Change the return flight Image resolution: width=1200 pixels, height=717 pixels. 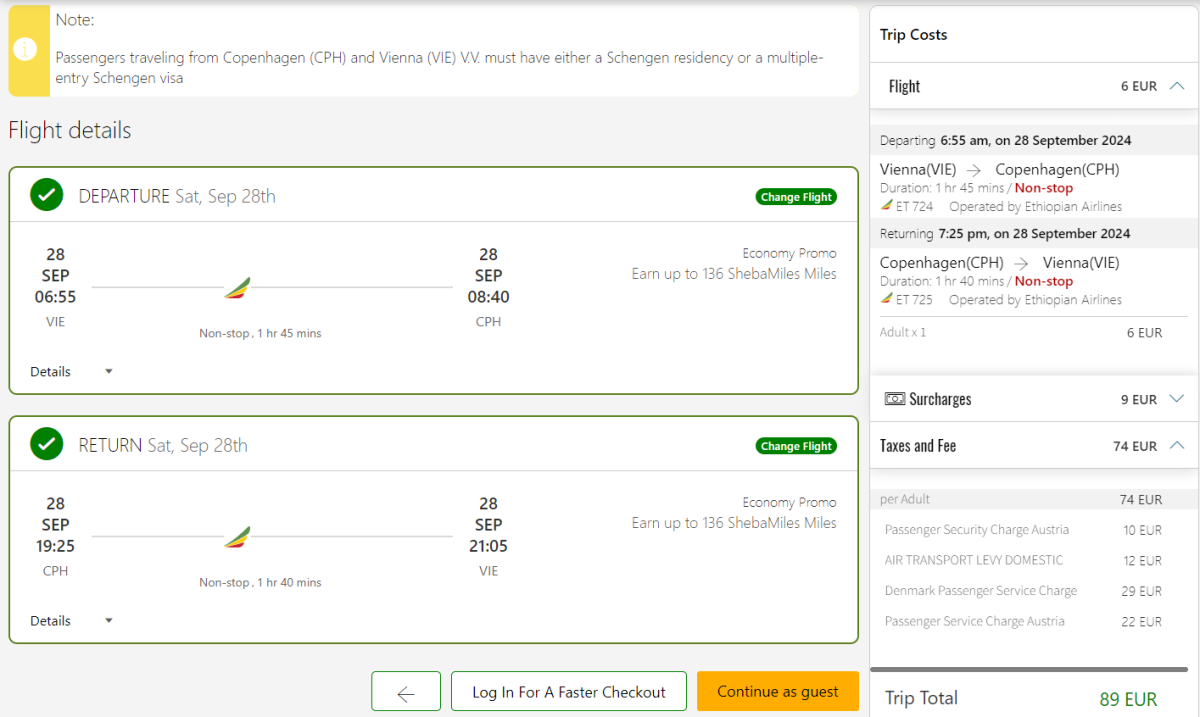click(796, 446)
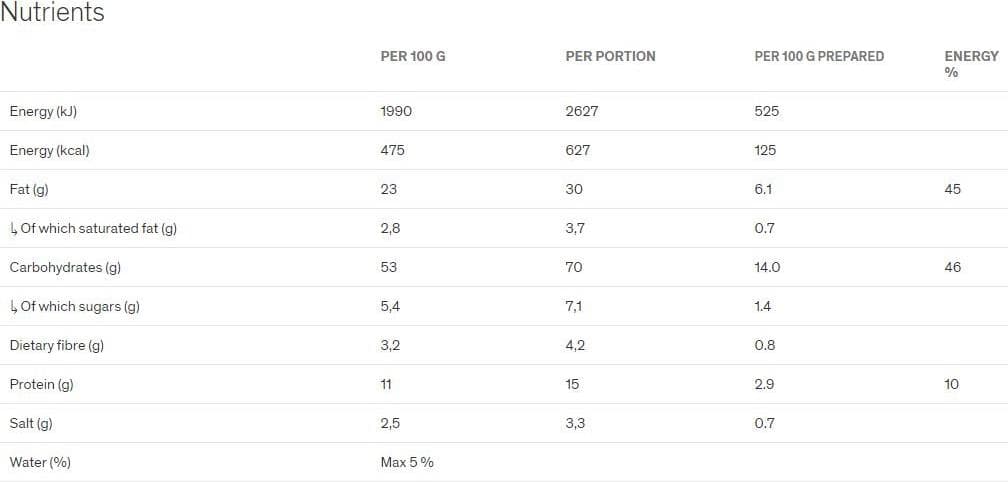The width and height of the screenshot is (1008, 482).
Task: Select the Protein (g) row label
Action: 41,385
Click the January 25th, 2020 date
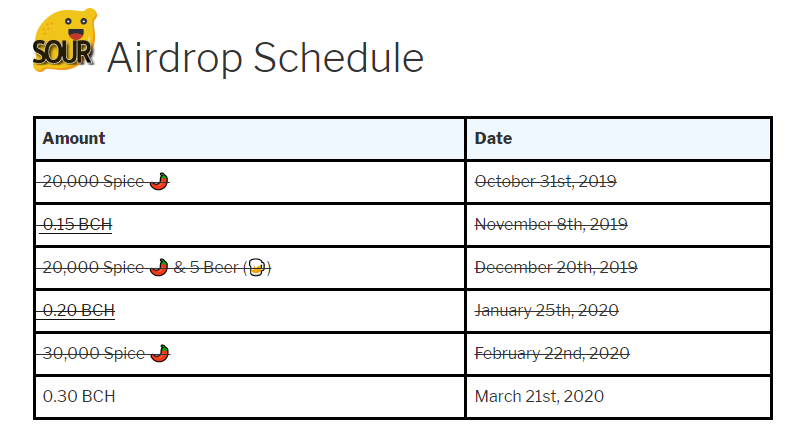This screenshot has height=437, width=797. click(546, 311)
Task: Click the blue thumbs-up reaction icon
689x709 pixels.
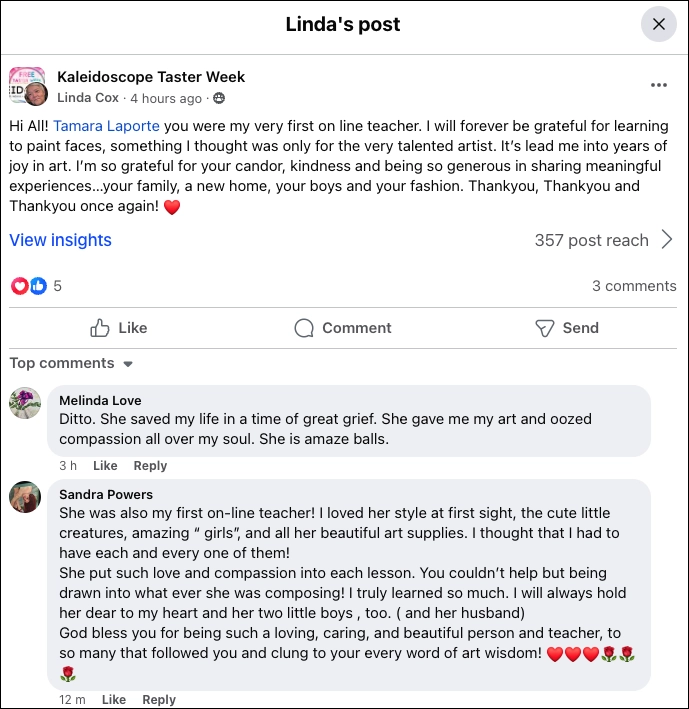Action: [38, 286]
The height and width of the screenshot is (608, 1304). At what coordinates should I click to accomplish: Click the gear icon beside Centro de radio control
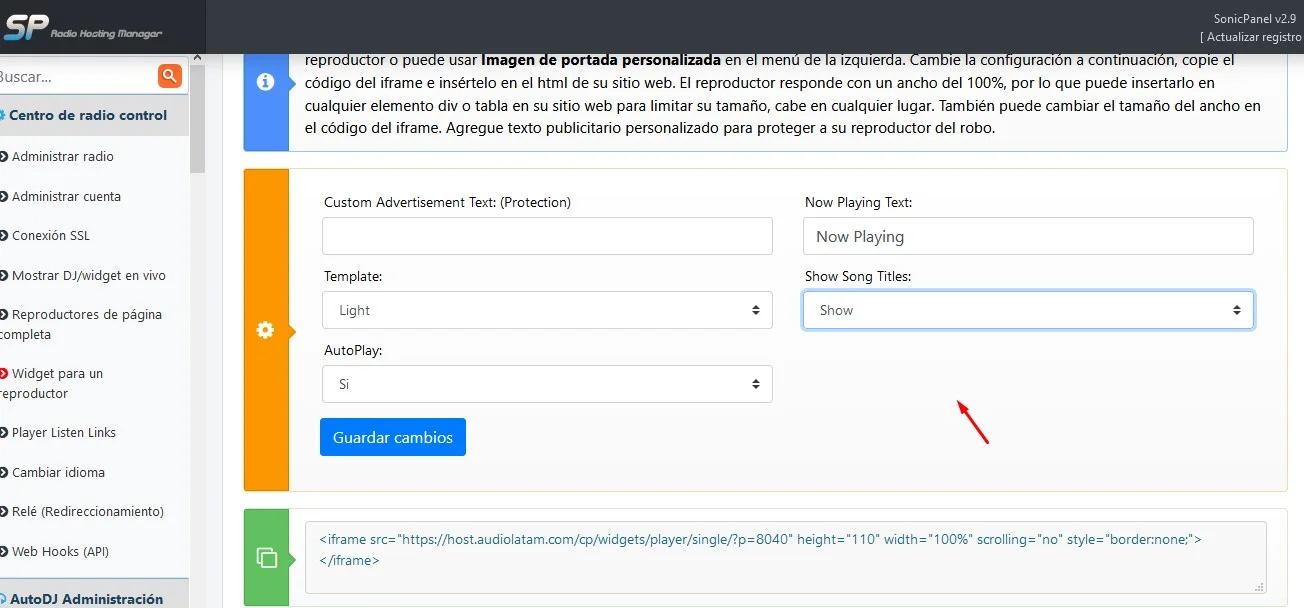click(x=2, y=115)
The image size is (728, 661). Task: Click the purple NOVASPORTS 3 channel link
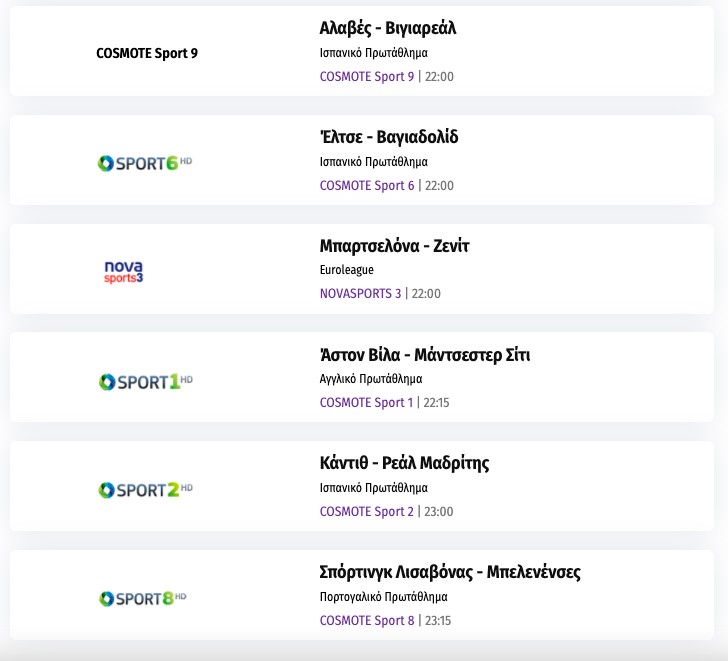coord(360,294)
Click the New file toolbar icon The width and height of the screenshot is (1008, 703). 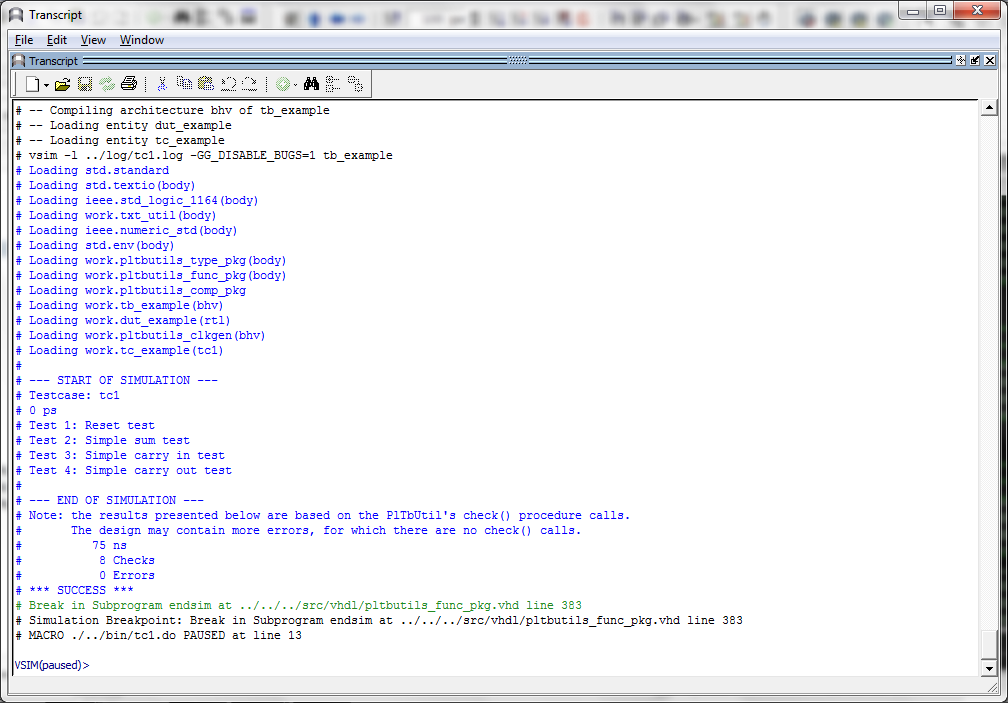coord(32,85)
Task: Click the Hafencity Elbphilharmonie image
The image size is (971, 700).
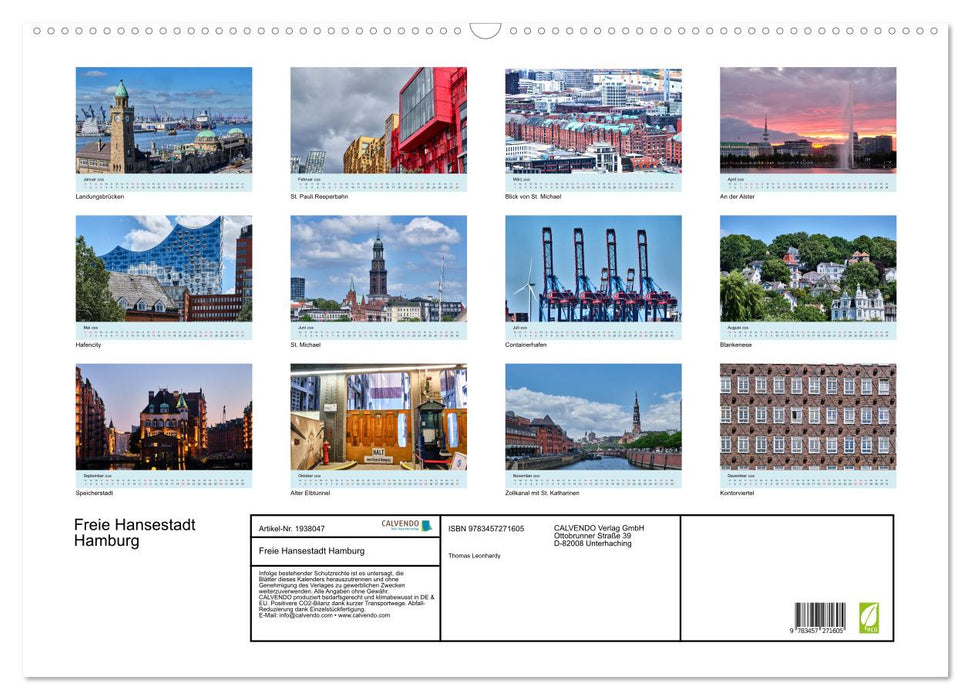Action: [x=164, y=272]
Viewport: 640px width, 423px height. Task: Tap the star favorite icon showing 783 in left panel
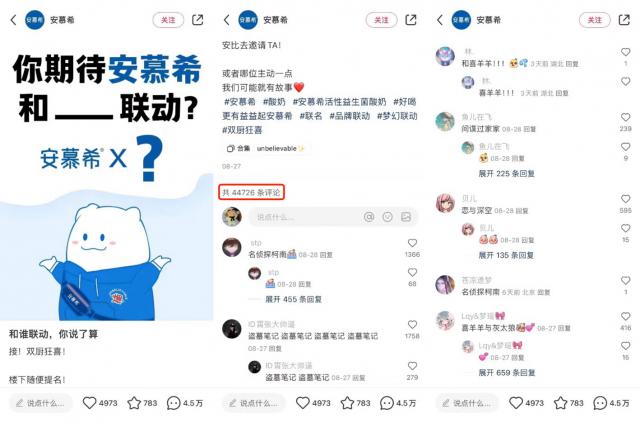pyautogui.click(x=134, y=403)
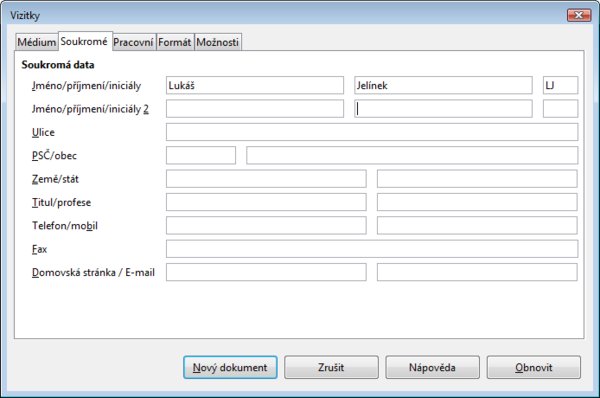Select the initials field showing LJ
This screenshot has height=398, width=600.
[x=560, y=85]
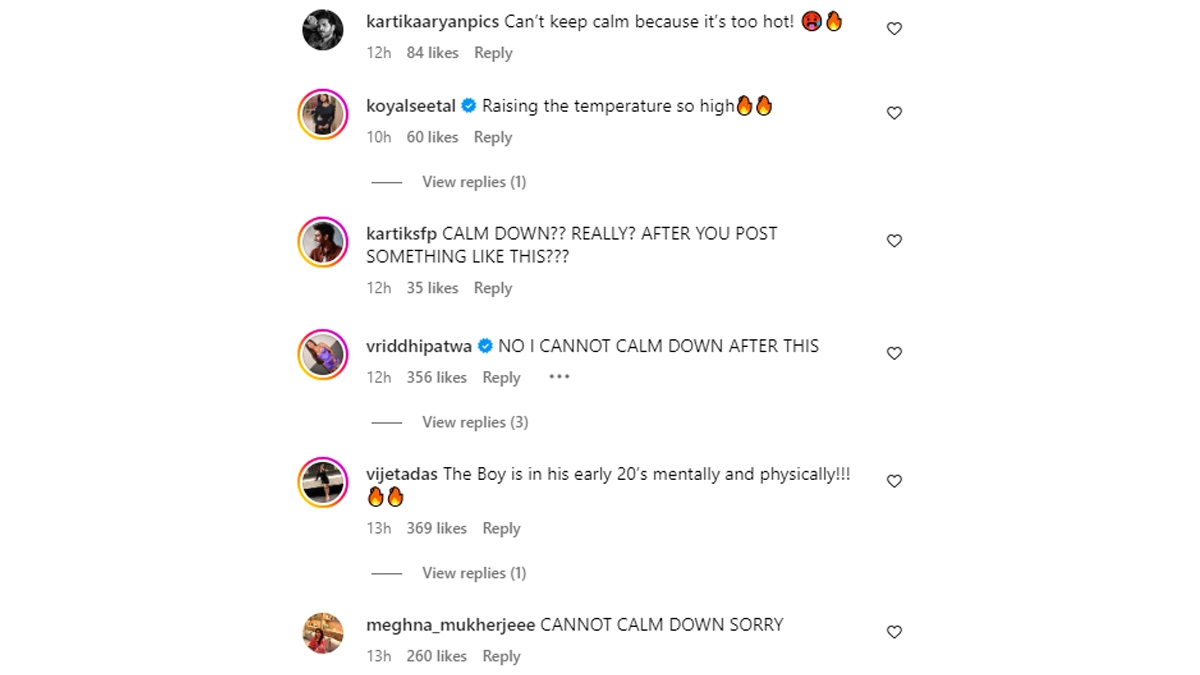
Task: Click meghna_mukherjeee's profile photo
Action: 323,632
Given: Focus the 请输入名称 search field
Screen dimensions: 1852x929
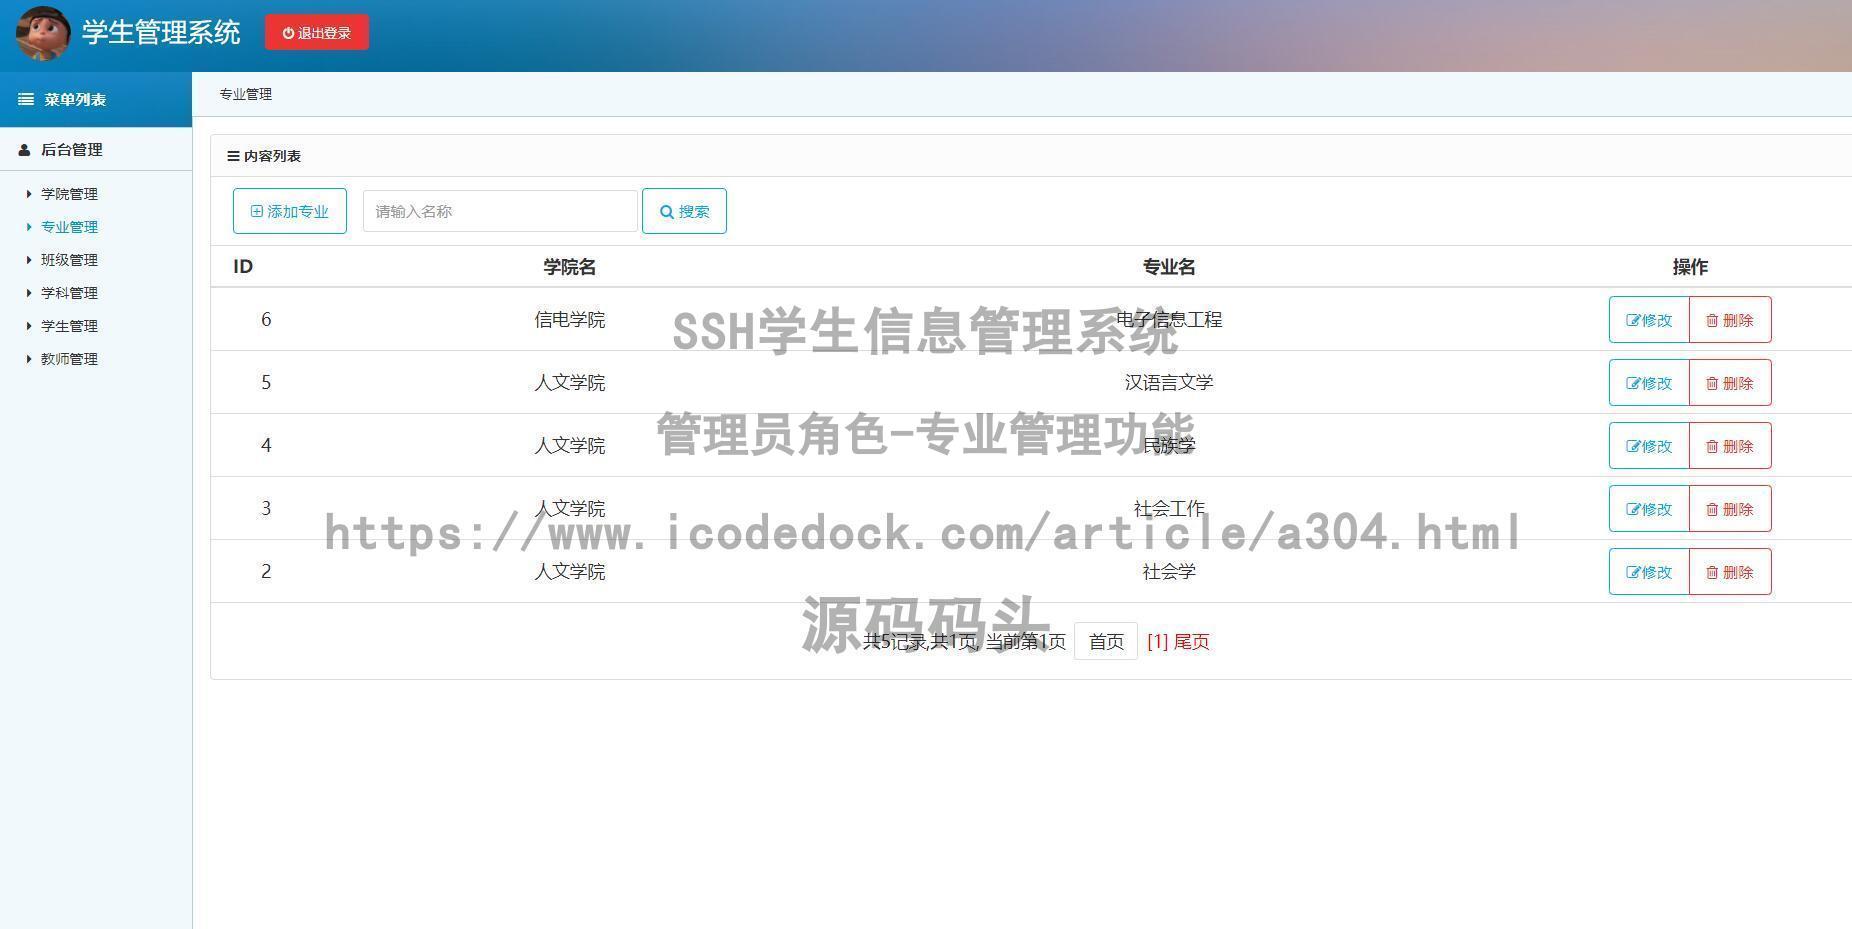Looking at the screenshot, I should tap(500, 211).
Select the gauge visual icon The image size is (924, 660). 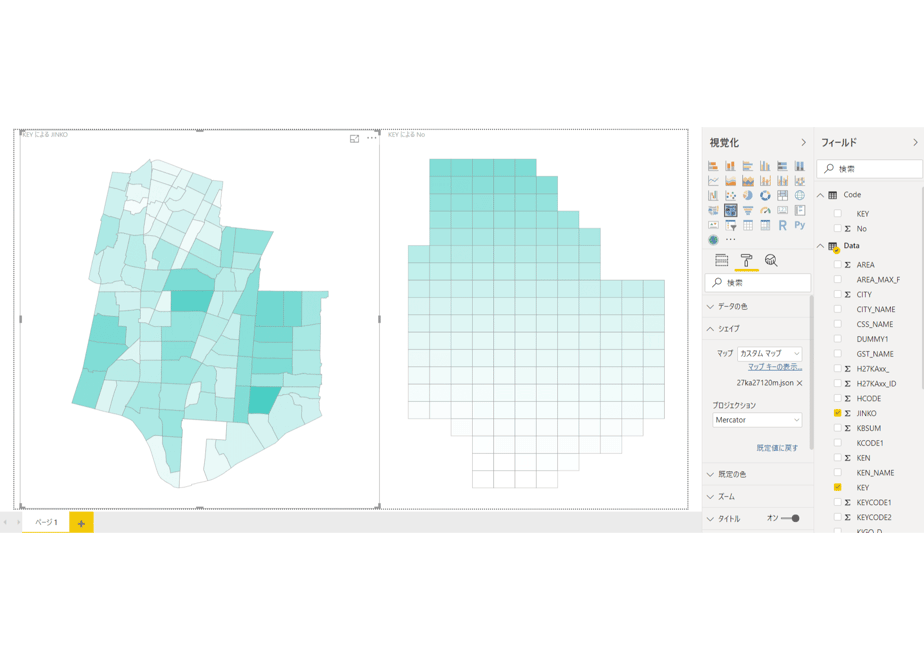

● ● ● ● ● ● ●

Your instructions: Exactly the lines from the one with "Viewport: 640px width, 423px" through the end of the records are to be repeated, both ends included, and pictures are to be omitted.

Solution below:
Viewport: 640px width, 423px height. Task: Tap the star favorite icon showing 783 in left panel
pyautogui.click(x=134, y=403)
Select the initials field showing LJ
This screenshot has height=398, width=600.
[x=560, y=85]
Task: Click meghna_mukherjeee's profile photo
Action: 323,632
Given: Focus the 请输入名称 search field
Screen dimensions: 1852x929
Looking at the screenshot, I should tap(500, 211).
Select the gauge visual icon The image size is (924, 660). 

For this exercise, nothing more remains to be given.